Winnie comes out fighting in campaign for ANC power
Undaunted by accusations of murder, Winnie Madikizela-Mandela began her campaign for the deputy leadership of the ANC yesterday with a rare media interview in which she criticised her former husband's government for failing to deliver to the masses.
Mrs Mandela, who is standing for office in defiance of the ANC leadership, was interviewed in her mansion in Soweto. She was in rip-roaring form, attacking claims that she murdered the 14-year-old activist Stompie Seipei Moeketsi in her garden in the late 1980s.
She called Katiza Cebekhulu, the former bodyguard who recently claimed he saw her stab Stompie, a "liar and a lunatic". She dismissed Mr Cebekhulu's patron, the former British MP Baroness Nicholson, as a "mad cow". She cast aspersions on President Mandela for even looking at Mr Cebekulu's allegations.
Mrs Mandela says there is conspiracy against her by those who dislike her preaching the "truth", which was that the ANC's "high-handed" leadership had failed the people. A "Winniephobia" campaign , she says, had been whipped up since she was nominated for the deputy post.
Mrs Mandela's bid for the deputy leadership, which would put her within striking distance of the presidency, has alarmed ANC leaders.
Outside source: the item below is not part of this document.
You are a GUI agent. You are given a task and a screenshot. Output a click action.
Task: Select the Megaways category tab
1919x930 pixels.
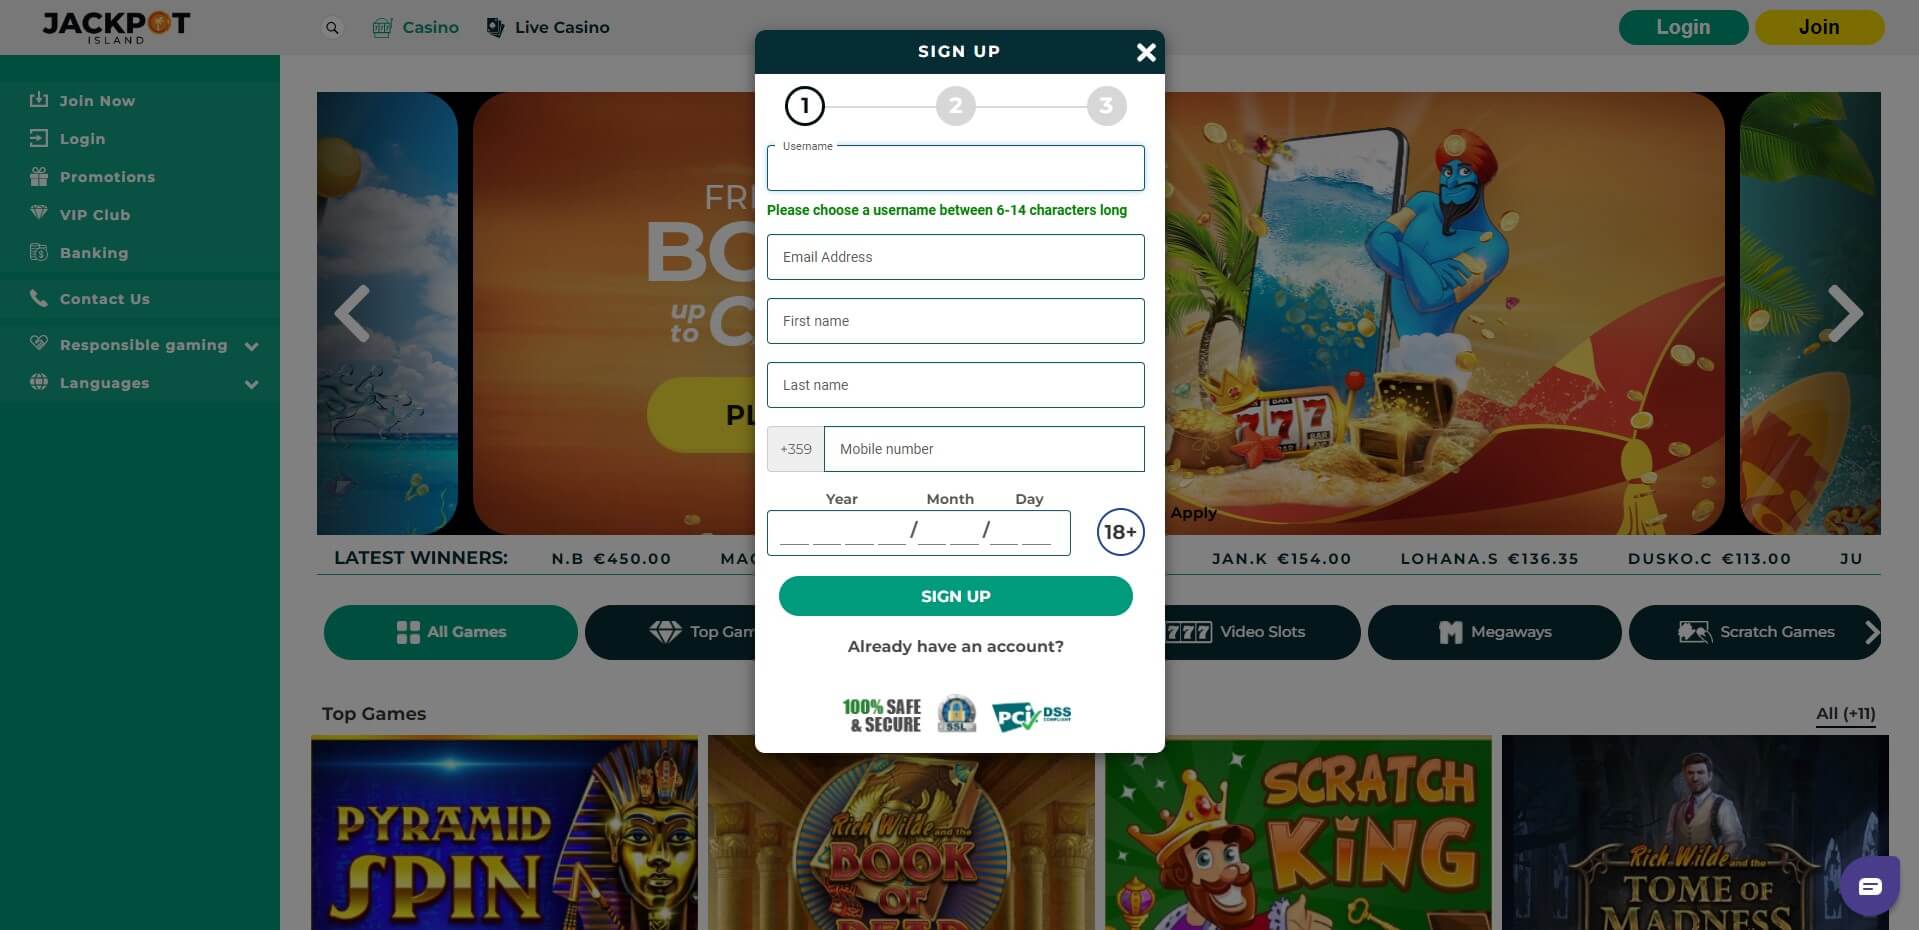(x=1494, y=632)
All other candidates for the deputy's post have been forced to step aside in favour of Jacob Zuma, an uncharismatic "consensus candidate" of whom the leadership approves. That makes the contest a two-horse race. Party officials can only hope the strategy succeeds. Earlier this year the leadership put up Mr Zuma's wife, Nkosazana, against Mrs Mandela for the leadership of the ANC's Women's League. Mrs Zuma was thrashed.
If the party is alarmed, white voters are yet more concerned. They remember her threat in 1986 that blacks would liberate South Africa "with our boxes of matches and out necklaces [execution in a burning tyre]".
Next week, Mrs Mandela will dominate the news when the Truth and Reconciliation Commission bows to her demands that the allegations against her be heard in public. Two weeks later, she will put herself forward for office at the ANC's conference at which President Mandela will stand down as party leader.